One of the risks of blogging is that you can fire off ideas into the public domain while you’re still excited about them and haven’t really tested them all that well. Last month I blogged about a random walk model of linguistic complexity (the current post won’t make much sense unless you’ve read the original). Essentially, it was trying to find a baseline for the expected correlation between a population’s size and a measure of linguistic complexity. It assumed that the rate of change in the linguistic measure was linked to population size. Somewhat surprisingly, correlations between the two measures (similar to the kind described in Lupyan & Dale, 2010) emerged, despite there being no directional link.
However, these observations were made on the basis of a relatively small sample size. In order to discover why the model was behaving like this, I needed to run a lot more tests. The model was running slowly in python, so I transliterated it to R. When I did, the results were very different: In the first model an inverse relationship between the population size and the rate of change of linguistic complexity yielded a negative correlation between population size and linguistic complexity (perhaps explaining results such as Lupyan & Dale’s). However in the R model this did not occur. In fact, significant correlations only appeared 5% of the time, with that 5% being split exactly between positive and negative correlations. That is, the baseline model has a standard confidence interval, not the much stricter one I had suggested in the last post.
Why was this happening? In short: Rounding errors and small sample sizes.
I checked the Python code, but couldn’t find a bug, so the correlations really were appearing, and really were favouring a negative correlation. Here’s my best explanation: First, the sample of runs was too low to capture the proper distribution. However, strong correlations were appearing. This could be because although the linguistic complexity measure started out pretty randomly distributed, the individual communities were synchronising at the maximum and minimum of the range as they bumped up against it. This caused temporary clusters in the low ranges where the linguistic complexity was changing rapidly (and therefore more likely to synchronise), creating tied ranks in the corners. In addition to this, the Python script I was using had a lower bit depth for its numbers than R, so was more prone to rounding errors. I have to assume as well that my Python script somehow favoured numbers closer to 1 than to 0. It’s still not a very satisfactory explanation, but the conclusion remains that, as one would expect, affecting just the rate of change of linguistic complexity does not produce correlations.

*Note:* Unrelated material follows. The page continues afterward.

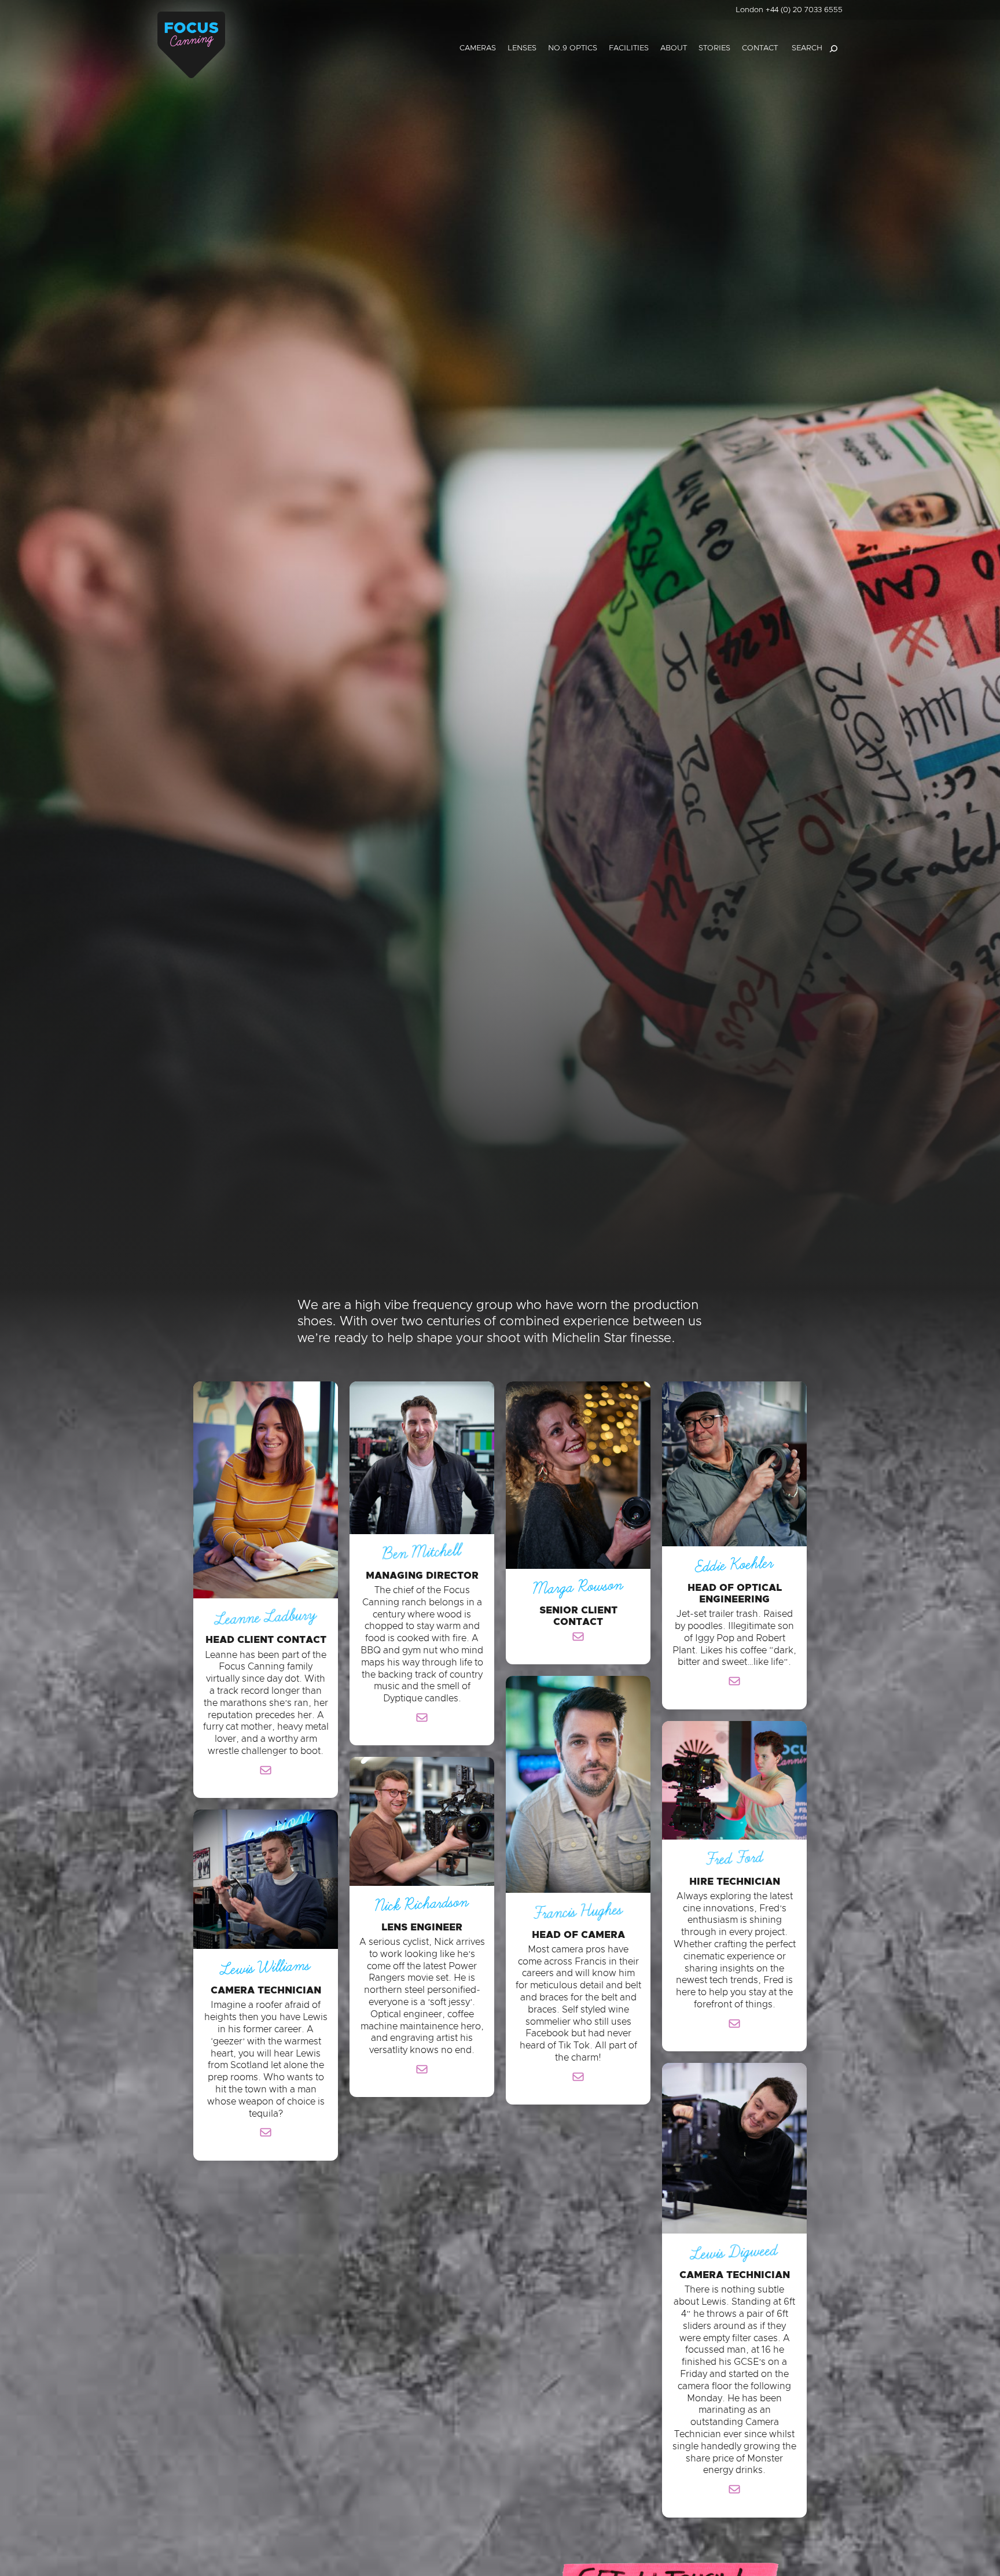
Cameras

Modelling evolutionary systems often runs into these kinds of problems: The search spaces are often intractable for some approaches. Also I am not, as a mere linguist, aware of some of the more advanced computational techniques. It’s one of the reasons that Evolutionary Linguistics requires a pluralist approach and tools from many different disciplines.
It’s embarrassing to have to correct previous statements, but I guess that’s what Science is about. In the blogging age ideas can get out before they’re fully tested and potentially affect other work. This has its advantages – good ideas can get out faster. But it also means that the reader must be more critical in order to catch poor ideas like the one I’m correcting here.
Sorry, Science.
Here’s a link to the R script (25 lines of code!).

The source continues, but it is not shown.